May indicate lactase deficiency when accompanied by typical gastrointestinal symptoms.

Such associated systemic symptoms are more common in adults.

Joint pain and arthritis may also be present in patients with secondary disease due to Whipple disease.

atopic dermatitis

May indicate lactase deficiency when accompanied by typical gastrointestinal symptoms.

Such associated systemic symptoms are more common in adults.

faltering growth

Malabsorption occurs due to diarrhea and is characteristic of congenital lactase deficiency.

Other diagnostic factors

common

abdominal pain/discomfort

May be cramping in nature.
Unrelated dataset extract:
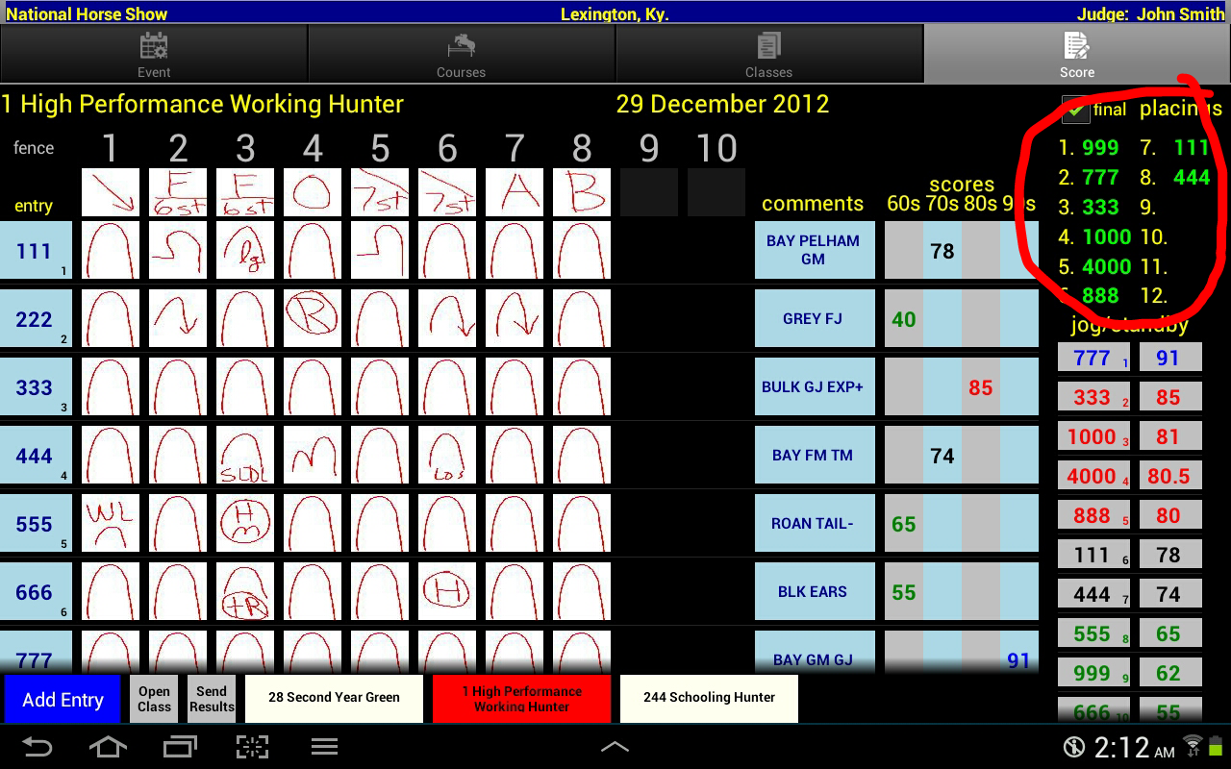Open the recent apps icon
1231x769 pixels.
click(180, 747)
Usually localized to the periumbilical area.

Due to colonic fermentation of unabsorbed lactose with production of hydrogen, methane, and carbon dioxide, with increased intracolonic pressure.

borborygmi

Patient may describe rumbling in the abdomen.

flatulence

May contribute to improvement of symptoms.

skin rashes

May indicate the presence of secondary lactase deficiency; for example, in patients with HIV enteropathy, colchicine use (for familial Mediterranean fever), and radiation enteritis.

palpitations

Arrhythmias may indicate lactase deficiency when accompanied by typical gastrointestinal symptoms.

Such associated systemic symptoms are more common in adults.
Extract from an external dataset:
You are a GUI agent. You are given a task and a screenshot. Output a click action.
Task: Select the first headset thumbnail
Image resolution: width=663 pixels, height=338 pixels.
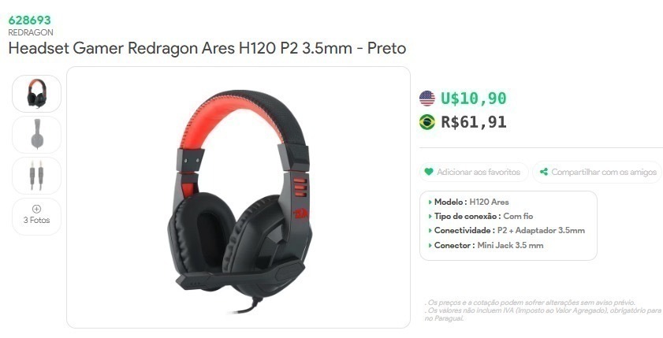[37, 94]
May also be present in patients with secondary disease due to carcinoid syndrome.

history of asthma

May indicate lactase deficiency when accompanied by typical gastrointestinal symptoms.

Such associated systemic symptoms are more common in adults.

uncommon

history of peptic ulcer disease

May be present in patients with secondary disease due to Zollinger-Ellison syndrome.

history of gastroesophageal reflux disorder

May be present in patients with secondary disease due to Zollinger-Ellison syndrome.

nausea

Often seen in adolescent patients.

vomiting

Often seen in adolescent patients.

constipation

Almost 25% of patients have constipation.[37]

pallor

May be present in patients with anemia due to secondary disease, (e.g., due to eosinophilic enteritis, celiac disease).

steatorrhea

May be present in patients with secondary disease, (e.g., due to tropical sprue, Zollinger-Ellison syndrome).

weight loss

May be present in patients with secondary disease, (e.g., due to eosinophilic enteritis, celiac disease, tropical sprue).

short stature

May be present in patients with secondary disease due to celiac disease.

progressive disability

May be present in patients with secondary disease due to cystic fibrosis.

flushing

May be present in patients with secondary disease due to carcinoid syndrome.

sensory loss

May be present in patients with secondary disease due to diabetic gastropathy.

edema

May be present in patients with secondary disease due to kwashiorkor.

hair loss

May be present in patients with secondary disease; for example, chemotherapy use, colchicine use (for familial Mediterranean fever), radiation enteritis.

Risk factors

strong

African-American, Native American, Asian, Hispanic, or Jewish ethnicity

Primary hypolactasia is far more common in nonwhite people than white people, except for those of Jewish ancestry, due to higher frequencies of lactase nonpersistence in these populations.[2][9][10][11]

There is anecdotal evidence to suggest that individuals whose ancestors consumed large amounts of dairy products over very long periods have lactase persistence due to mutations, while those whose ancestors consumed small amounts of dairy products have lactase nonpersistence and develop lactose intolerance at variable ages.

adolescence and early adulthood

Typical age group of most patients presenting with primary lactase deficiency. Onset of intolerance symptoms is typically subtle and progressive over many years.

family history of lactase deficiency

A positive family history is common.

enteritis/gastroenteritis

Common cause of secondary disease, especially in individuals from developing countries.

comorbid predisposing disease

HIV enteropathy, celiac disease, tropical sprue, Whipple disease, carcinoid syndrome, cystic fibrosis, diabetic gastropathy, kwashiorkor, Zollinger-Ellison syndrome, chemotherapy treatment, colchicine use (for familial Mediterranean fever), and radiation enteritis can all cause secondary disease.

history of irritable bowel syndrome diagnosis

Has very similar symptoms. Misdiagnosis can occur.[1][23][24]​ The conditions can also coexist.